L’idea di Blackhat, in qualche modo la questione fondante della poetica di Mann, è quella che ci sia una prigione dalle sbarre invisibili tutto intorno a noi, diremmo wireless, costruita nell’aria stessa che ci circonda, e invalicabile: la tecnologia è il mezzo unico per visualizzare la gabbia, renderla fluorescente, ma solo alcune persone riescono a vedere le connessioni, i collegamenti, i link che formano le pareti a scacchi della cella. Spesso, questi sono gli eroi dei suoi film (Snake Charmer è la canzone di Eagle Eye Williamson che Hemsworth sta ascoltando in cuffia nel momento della sua entrata in scena).
Uno di questi chiaroveggenti della rete è Hathaway, il quale istintivamente sceglierà il nickname Ghostman chattando con il nemico, che invece conosceremo sempre e solo come Sdksdk, anche quando tardivamente il film ne svelerà il volto.
E’ facile allora rendersi conto istantaneamente di come Mann abbia deciso di depurare il proprio film da qualunque appiglio che potesse fare da paletto alla rarefazione assoluta dello sguardo e dell'immagine: ancor più dell'evanescente, spettrale Arcangel de Jesus Montoya di Miami Vice, la sfida tra il protagonista di Blackhat e questo attentatore senza storia nega in maniera totale la dicotomia Hanna/McCauley, o Dillinger/Purvis.
Che cosa resta? Bella domanda, quando anche il momento di sospensione romantico dell'eroe che scruta le onde del mare o i grattacieli intermittenti della metropoli di notte, viene sostituito dal sogno di una fuga davanti alla spianata di cemento, deserta e per nulla evocativa, di un aeroporto. E' lì che l'eterea Lien tocca per la prima volta Hathaway, e resta già poco da dirsi, le decisioni vengono prese in fretta, il ritmo di un paio di battute (il chiarimento in elicottero tra Wang e Hemsworth è un istante vertiginoso), dialoghi secchi e risoluti. Il tempo del suo film, Mann lo perde altrove.

Enter
Da questo punto di vista l’incipit “astratto” di Blackhat è emblematico: come se fossimo in un universo alla Tron, Mann cimostra i ponti di luce che dall’alto dei cieli formano la griglia che ci intrappola, per poi darcene una dimostrazione pratica – come le cascate di dati luminosi si trasferiscono attraverso tunnel e corridoi tra i cavi e i computer, così Hathaway di peso viene sbattuto per terra e trasportato in orizzontale dai secondini attraverso le stanze del carcere in cui è recluso. 
“Enter”, preme in continuazione il dito del letale antagonista sconosciuto.  Per questo è così fondamentale il set ritornante della centrale nucleare, vista davvero come un enorme case per pc a cui si rompe la ventola, e che sprigiona radiazioni – ancora una volta, invisibili e sparse nell’aria, come le informazioni digitali.  L’unica azione possibile è quella di alzare il coperchio e infilarsi tra le macchine impolverate, come succede per recuperare la scheda di memoria del reattore (tra le quattro-cinque sequenze più avanguardiste mai girate dall'autore), e come Hathaway e Lien fanno trovando poi una botola tra le montagne di Jakarta. 

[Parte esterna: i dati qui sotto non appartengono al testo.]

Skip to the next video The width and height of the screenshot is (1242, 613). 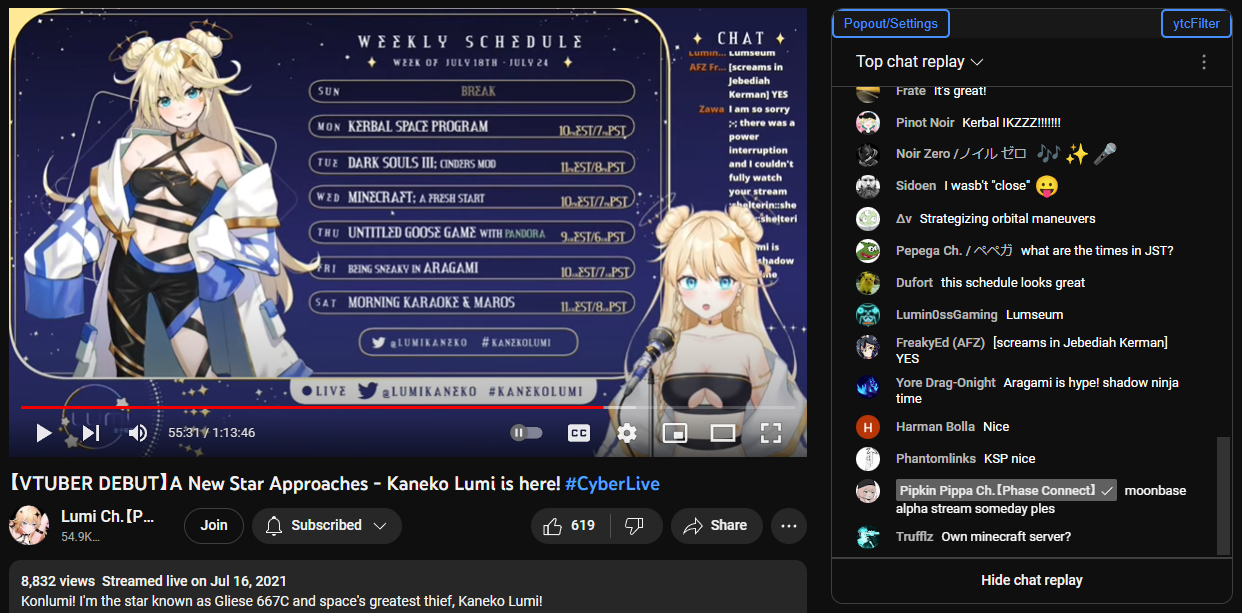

Enter. In questo universo dunque maledettamente compresso, questo cinema va necessariamente scompattato, e infatti la vicenda dell’hacker Chris Hemsworth segue proprio la traiettoria del software craccato, l’unica maniera per sbloccarlo è inevitabilmente illegale, clandestina, fuorilegge.

Ghostman
Al fardello sulla coscienza di aver creato il codice utilizzato poi dal cybermalvagio senza volto come punto di partenza per i suoi attentati informatici (dunque, in qualche modo Hathaway va combattendo contro la sua stessa infallibile abilità di hacker…), l’eroe deve aggiungere quello di aver violato l’intoccabile database di Stato, Black Widow, per cui la sua redenzione è definitivamente negata, la punizione è essere rispediti nuovamente dall’altra parte del confine, a scappare da fuggitivo. 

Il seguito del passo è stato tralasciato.